Editing is no different from any other activity in that regard. If it's something you enjoy and it goes well, it will provide rest and actually be energizing. If it's difficult and fraught with failure, the opposite will occur. When I edit using a program I find easy and enjoyable, the former occurs. Most of the time, when I open Photoshop CS2...(theme from Jaws playing here).

Hope this made some sense. The answer to the original question "rest or frustration" is "yes" and "yes."
 

Ken Tanaka

pro member
Of course I realize that you started this thread as constructive kindling. OK.

Jay and Rachel both offered good perspectives on the subject. I can certainly identify with Rachel's remark, "One aspect is your underlying emotional state. For example, if you begin editing when already frustrated, the slightest road block may heighten that." If I am under pressure to prep a number of images in short-order for a hard deadline my perspective quickly darkens and descends to that of a laborer.

Fortunately that's not common. The digital darkroom is very much a part of the photographic process to me, and has been for a very long time. As I've become more adept, and as the tools have become sharper, my enjoyment of the process has increased commensurately.

I do, however, agree with Jay regarding the impact that music can make on the process and product. Normally I work in silence. Two years ago, however, I was working on a set of images that were going to be displayed in an art museum at ginormous sizes...no pressure there, eh? I was struggling with two of them, couldn't get exactly the look I wanted. To relax I began listening to Puccini's Turandot and voila! Since then I've turned to listening to various operatic works when working on images destined for grand applications. I can't explain it, but it works for me.
 
Funny, I just worked on a picture and found it frustrating, and I pondered why, when I stumbled on your thread.



First, I think it all starts with the moment when the shot has been taken. In this case it was in a rush, I spend literally 2 minutes for that snap. We were on our way shopping when I asked Karen to stop the Jeep, climbed over a wall, zipped up my watertight jacket and layed in the water to get that perspective, took 3 shoots, and went back to the Jeep where Karen was laughing because my not watertight jeans were soaked.

I had hopes that this would become a printable version, but back home I had to resign to the fact that it is nothing more than a snap, or may be better to say a mental note in picture form, to go back there and spend time to get the right material.
━━━━━━━━━━━━━━━━━━━━
## What you should do
Can you repeat the stretch of the editing thread from "Hope this made" through "of a laborer." word for word? The material that comes after the editing thread is unrelated to it.

## Provided data
━━━━━━━━━━━━━━━━━━━━
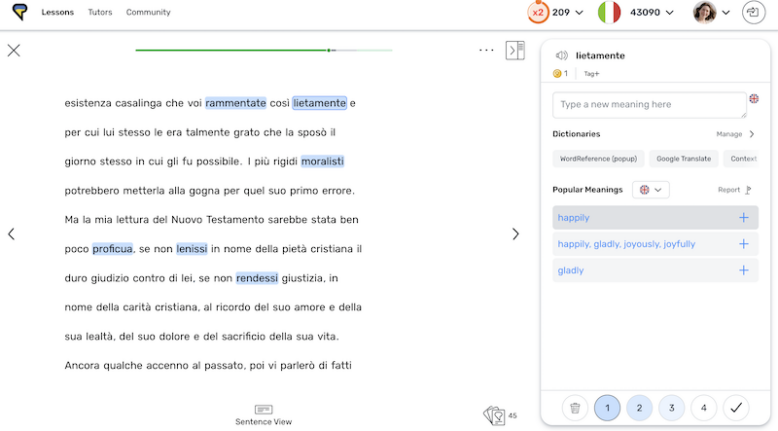778x431 pixels.
Task: Open the three-dot lesson options menu
Action: (x=486, y=50)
━━━━━━━━━━━━━━━━━━━━
## Response below
Hope this made some sense. The answer to the original question "rest or frustration" is "yes" and "yes."
 

Ken Tanaka

pro member
Of course I realize that you started this thread as constructive kindling. OK.

Jay and Rachel both offered good perspectives on the subject. I can certainly identify with Rachel's remark, "One aspect is your underlying emotional state. For example, if you begin editing when already frustrated, the slightest road block may heighten that." If I am under pressure to prep a number of images in short-order for a hard deadline my perspective quickly darkens and descends to that of a laborer.